Reporter: Vendy Yhulia Susanto | Editor: Noverius Laoli
KONTAN.CO.ID - JAKARTA. Konflik di Laut Merah berpotensi berdampak pada distribusi komoditas impor ke Indonesia.
Direktur Center of Economics and Law Studies (Celios) Bhima Yudhistira Adhinegara mengatakan, impor yang terganggu meliputi impor minyak dan gas yang berasal dari negara timur tengah.
Kemudian, impor bahan baku plastik atau yang terkait dengan industri petrokimia, minyak nabati baik minyak zaitun, hingga minyak biji bunga matahari.
Serta, komoditas yang diperlukan untuk pemenuhan kebutuhan proses industri lebih lanjut akan mengalami gangguan dengan biaya logistik dan asuransi yang lebih mahal.
Baca Juga: Konflik di Laut Merah, GPEI: Biaya Logistik Ekspor Naik 10%
"Meskipun sejauh ini dampak konflik laut merah ke harga minyak mentah relatif terbatas. Begitu juga dengan harga minyak nabati seperti sunflower oil yang terkoreksi 27% year on year hingga harga rapseed oil turun 17%," jelas Bhima kepada Kontan, Rabu (24/1).
Dihubungi secara terpisah, Ketua Umum Gabungan Perusahaan Ekspor Indonesia (GPEI) Benny Soetrisno mengatakan, konflik di Laut Merah berdampak pada naiknya harga angkut ekspor ke negara negara tujuan. Seperti ke negara-negara Mediterania dan Eropa.
Benny mengakui bahwa rute pengiriman barang saat ini melalui Tanjung Harapan Afrika Selatan. Adapun, komoditas ekspor antara lain sport shoes, furniture, pakaian jadi, makanan kering, produk turunan CPO, komponen otomotif dan elektronika.
“(Biaya logistik ekspor) Mengalami kenaikan lebih dari 10%,” ujar Benny kepada Kontan, Rabu (24/1).
Selain itu, Benny mengungkapkan bahwa ketersediaan kontainer kosong untuk kepentingan ekspor semakin berkurang dan penawaran angkutan kapal laut tidak berani membuka harga lebih dari dua bulan mendatang. Sehingga kepastian pengiriman lewat laut sulit untuk dipastikan.
Baca Juga: Apa Dampak Gangguan Laut Merah Bagi Perekonomian Eropa?
“Hal ini kalau terlampau lama maka pembeli akan merubah asal import nya,” ucap Benny.
Kepala Ekonom Bank Permata Josua Pardede mengingatkan, konflik yang terjadi di Laut Merah berpotensi untuk memberi dampak kepada kondisi perdagangan baik Indonesia maupun negara-negara lain.
Josua juga melihat dampak konflik yang terjadi akan relatif terbatas.

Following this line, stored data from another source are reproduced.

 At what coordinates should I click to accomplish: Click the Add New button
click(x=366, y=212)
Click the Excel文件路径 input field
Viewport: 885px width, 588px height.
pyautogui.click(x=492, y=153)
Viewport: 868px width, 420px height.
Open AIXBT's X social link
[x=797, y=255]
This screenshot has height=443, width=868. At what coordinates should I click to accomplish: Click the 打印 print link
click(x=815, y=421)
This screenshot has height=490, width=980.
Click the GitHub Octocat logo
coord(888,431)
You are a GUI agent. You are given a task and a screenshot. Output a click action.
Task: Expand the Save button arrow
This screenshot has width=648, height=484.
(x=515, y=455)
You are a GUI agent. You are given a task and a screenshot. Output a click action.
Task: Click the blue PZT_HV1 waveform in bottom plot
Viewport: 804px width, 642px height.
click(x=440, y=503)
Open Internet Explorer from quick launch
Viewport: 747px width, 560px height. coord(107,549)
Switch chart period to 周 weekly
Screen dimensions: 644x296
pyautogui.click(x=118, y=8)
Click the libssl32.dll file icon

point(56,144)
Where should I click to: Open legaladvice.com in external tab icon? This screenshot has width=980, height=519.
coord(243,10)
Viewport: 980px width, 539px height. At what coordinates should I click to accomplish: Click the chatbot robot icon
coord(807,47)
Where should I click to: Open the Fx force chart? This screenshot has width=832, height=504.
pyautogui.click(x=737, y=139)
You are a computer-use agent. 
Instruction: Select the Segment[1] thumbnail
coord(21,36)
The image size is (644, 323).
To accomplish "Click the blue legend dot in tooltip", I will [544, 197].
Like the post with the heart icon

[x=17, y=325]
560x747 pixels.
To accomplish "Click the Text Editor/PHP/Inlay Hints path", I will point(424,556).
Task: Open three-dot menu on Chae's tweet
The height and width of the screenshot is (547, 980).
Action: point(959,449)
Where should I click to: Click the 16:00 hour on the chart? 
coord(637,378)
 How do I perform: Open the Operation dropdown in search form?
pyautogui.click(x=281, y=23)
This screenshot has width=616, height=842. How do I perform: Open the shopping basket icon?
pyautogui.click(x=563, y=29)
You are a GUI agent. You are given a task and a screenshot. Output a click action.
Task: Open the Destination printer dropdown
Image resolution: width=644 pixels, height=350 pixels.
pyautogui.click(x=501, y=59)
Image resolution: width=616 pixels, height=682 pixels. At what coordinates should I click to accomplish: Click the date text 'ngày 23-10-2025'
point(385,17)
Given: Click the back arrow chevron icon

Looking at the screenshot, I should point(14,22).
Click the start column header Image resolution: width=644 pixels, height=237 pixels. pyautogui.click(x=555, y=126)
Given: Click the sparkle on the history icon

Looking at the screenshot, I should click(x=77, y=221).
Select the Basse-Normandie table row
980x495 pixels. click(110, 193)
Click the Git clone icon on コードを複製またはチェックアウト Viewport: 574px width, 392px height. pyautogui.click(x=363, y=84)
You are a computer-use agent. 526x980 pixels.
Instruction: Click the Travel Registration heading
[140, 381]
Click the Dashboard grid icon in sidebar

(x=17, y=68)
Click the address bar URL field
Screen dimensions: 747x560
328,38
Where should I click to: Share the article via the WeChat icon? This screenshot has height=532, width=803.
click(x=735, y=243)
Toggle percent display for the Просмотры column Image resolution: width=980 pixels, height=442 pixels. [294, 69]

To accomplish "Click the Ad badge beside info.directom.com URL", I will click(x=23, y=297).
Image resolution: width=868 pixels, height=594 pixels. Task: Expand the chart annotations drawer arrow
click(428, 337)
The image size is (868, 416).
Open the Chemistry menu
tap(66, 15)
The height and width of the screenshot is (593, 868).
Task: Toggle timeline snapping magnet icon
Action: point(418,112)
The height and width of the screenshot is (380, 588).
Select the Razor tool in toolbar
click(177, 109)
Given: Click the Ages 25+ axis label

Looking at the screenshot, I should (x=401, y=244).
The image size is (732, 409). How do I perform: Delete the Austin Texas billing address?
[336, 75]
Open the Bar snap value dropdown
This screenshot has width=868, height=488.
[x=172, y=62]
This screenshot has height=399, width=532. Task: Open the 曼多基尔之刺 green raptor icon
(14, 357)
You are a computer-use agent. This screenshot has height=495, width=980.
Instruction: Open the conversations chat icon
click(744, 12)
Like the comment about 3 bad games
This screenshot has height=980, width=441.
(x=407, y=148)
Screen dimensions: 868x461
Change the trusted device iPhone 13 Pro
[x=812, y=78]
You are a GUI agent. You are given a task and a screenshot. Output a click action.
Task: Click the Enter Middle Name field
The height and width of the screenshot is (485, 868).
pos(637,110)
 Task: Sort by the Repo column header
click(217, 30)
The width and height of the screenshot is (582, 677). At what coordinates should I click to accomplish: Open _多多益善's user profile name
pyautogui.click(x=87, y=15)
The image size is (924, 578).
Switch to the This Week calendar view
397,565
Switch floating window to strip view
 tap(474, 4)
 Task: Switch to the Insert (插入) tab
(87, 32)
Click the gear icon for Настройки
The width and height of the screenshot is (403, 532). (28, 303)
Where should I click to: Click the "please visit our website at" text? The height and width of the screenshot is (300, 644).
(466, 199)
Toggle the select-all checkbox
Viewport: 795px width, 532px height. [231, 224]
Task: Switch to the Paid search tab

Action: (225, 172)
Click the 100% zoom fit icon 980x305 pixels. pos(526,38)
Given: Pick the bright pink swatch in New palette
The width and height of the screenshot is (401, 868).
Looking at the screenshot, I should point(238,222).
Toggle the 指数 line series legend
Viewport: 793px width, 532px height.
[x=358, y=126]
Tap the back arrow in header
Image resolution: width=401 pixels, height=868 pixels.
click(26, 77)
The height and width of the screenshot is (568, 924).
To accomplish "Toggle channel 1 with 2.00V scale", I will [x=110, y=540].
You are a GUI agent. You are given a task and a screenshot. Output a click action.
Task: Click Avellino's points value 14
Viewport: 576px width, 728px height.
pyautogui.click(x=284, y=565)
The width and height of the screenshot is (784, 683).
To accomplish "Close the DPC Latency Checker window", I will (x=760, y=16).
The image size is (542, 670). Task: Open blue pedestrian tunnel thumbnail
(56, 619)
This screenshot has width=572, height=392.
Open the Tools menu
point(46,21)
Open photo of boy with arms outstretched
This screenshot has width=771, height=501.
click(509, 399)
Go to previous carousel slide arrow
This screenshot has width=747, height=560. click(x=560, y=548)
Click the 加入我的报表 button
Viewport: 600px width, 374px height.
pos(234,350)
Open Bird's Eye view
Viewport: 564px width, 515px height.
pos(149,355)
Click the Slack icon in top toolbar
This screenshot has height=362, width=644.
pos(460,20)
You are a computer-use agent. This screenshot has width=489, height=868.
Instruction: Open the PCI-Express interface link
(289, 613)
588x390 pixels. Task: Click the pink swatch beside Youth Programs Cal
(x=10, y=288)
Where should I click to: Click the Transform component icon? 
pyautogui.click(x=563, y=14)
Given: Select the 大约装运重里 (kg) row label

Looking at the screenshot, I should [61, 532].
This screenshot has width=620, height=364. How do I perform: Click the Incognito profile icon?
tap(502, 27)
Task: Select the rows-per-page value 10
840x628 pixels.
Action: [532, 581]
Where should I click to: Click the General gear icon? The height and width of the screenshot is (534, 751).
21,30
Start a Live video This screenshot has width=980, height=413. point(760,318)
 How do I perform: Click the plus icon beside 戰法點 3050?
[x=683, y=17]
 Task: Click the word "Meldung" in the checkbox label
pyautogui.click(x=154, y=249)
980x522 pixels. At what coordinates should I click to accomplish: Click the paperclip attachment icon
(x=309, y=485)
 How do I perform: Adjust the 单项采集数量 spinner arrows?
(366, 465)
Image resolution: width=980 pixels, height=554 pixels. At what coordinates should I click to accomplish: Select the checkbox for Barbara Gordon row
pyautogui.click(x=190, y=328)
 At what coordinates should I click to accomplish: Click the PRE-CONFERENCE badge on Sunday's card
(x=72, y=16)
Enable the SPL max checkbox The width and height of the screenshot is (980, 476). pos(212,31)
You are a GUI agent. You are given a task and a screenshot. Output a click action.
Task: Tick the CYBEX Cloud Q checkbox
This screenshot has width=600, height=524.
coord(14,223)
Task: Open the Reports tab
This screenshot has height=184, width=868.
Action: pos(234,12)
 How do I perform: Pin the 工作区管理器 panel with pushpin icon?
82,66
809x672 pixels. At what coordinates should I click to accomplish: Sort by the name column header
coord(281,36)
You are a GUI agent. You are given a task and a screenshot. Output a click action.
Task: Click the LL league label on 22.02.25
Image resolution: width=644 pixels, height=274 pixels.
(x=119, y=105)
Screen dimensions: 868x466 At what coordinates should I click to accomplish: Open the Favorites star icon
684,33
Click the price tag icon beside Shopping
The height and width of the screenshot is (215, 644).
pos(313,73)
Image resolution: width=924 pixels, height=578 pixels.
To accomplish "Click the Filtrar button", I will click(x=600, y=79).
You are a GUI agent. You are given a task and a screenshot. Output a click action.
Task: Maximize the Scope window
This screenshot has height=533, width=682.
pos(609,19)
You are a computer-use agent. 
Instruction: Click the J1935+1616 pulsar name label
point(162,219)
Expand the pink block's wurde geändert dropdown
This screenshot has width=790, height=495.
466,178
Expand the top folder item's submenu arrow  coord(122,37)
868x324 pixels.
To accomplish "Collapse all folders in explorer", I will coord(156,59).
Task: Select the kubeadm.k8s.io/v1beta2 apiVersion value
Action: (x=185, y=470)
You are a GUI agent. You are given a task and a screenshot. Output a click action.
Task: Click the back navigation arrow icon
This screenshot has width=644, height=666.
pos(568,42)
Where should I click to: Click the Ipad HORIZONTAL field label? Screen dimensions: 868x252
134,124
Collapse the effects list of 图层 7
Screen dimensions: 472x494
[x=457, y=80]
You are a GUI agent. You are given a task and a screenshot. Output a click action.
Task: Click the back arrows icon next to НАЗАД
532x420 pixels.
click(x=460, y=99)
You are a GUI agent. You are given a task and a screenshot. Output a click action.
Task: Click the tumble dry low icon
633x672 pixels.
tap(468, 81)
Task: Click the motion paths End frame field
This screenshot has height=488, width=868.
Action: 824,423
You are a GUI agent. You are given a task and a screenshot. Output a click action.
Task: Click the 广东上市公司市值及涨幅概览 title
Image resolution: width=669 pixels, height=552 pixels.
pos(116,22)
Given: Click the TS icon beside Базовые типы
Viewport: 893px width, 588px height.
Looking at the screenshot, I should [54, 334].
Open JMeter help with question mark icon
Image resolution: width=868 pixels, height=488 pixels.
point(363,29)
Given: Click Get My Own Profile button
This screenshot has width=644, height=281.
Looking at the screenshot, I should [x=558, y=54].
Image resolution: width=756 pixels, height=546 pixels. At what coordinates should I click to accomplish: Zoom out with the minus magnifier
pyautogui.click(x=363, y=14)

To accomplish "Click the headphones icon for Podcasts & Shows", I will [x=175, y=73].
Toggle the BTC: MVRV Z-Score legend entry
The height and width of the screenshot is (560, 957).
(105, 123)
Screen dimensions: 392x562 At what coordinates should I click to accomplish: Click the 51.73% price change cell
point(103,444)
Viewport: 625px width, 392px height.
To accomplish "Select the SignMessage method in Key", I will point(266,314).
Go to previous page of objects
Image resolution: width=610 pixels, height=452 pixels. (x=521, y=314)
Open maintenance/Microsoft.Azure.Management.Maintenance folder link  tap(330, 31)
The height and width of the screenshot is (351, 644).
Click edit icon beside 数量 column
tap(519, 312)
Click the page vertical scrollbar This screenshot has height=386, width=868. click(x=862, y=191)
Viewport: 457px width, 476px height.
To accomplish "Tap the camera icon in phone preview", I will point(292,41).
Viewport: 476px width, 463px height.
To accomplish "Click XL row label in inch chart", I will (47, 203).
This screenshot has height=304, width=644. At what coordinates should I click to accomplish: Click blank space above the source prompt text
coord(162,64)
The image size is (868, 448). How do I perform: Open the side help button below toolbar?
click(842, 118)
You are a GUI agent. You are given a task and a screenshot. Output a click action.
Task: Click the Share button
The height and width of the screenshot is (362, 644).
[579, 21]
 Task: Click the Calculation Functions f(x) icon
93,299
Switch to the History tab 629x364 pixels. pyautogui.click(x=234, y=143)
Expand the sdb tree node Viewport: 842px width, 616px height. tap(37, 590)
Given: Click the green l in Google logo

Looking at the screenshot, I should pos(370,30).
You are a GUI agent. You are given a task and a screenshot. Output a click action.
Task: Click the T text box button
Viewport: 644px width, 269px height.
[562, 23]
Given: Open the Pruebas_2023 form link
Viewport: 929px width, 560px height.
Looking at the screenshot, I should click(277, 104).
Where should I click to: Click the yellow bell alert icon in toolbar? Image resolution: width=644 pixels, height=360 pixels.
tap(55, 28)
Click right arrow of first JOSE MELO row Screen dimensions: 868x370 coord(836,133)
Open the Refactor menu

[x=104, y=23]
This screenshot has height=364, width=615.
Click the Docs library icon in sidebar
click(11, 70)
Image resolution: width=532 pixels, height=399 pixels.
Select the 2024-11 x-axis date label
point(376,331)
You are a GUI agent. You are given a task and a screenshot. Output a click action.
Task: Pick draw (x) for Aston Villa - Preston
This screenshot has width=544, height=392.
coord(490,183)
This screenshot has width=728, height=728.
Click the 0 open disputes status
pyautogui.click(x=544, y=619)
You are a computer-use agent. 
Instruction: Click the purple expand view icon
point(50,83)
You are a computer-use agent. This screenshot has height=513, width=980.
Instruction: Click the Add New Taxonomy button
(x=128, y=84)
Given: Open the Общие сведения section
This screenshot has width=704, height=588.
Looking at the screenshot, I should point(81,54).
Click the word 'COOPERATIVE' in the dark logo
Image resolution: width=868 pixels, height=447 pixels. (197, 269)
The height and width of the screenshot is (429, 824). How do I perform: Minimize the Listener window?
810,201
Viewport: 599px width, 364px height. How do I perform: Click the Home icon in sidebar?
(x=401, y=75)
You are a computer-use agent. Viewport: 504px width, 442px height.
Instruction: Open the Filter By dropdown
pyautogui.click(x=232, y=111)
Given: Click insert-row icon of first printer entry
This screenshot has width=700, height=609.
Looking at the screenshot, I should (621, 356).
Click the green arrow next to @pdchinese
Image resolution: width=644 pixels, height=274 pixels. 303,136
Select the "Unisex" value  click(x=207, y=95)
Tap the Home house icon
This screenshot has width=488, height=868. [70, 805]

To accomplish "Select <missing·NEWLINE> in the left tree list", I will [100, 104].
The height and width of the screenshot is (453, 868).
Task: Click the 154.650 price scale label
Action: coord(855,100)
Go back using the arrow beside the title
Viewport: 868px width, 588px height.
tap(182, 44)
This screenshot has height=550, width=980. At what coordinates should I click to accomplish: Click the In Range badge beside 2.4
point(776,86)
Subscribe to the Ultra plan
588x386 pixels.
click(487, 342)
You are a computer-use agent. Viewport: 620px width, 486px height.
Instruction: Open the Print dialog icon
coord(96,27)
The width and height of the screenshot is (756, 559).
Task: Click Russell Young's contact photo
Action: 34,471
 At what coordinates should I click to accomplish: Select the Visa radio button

Namun, apabila konflik dan gangguan berlangsung persisten dan berkepanjangan, akan menyebabkan dampak yang permanen. Pasalnya, konflik tersebut berpotensi untuk meningkatkan biaya logistik di dunia.
“Kalau berlangsung persisten dan berkepanjangan, akan menaikkan biaya logistik secara permanen,” jelas Josua.
Junior Research Analyst Pilarmas Investindo Sekuritas Arinda Izzaty Hafiya mengatakan, ada sejumlah faktor yang dapat mendongkrak kinerja emiten transportasi dan logistik. Antara lain pertumbuhan e-commerce, berlanjutnya pembangunan infrastruktur, serta kenaikan investasi di bidang pergudangan.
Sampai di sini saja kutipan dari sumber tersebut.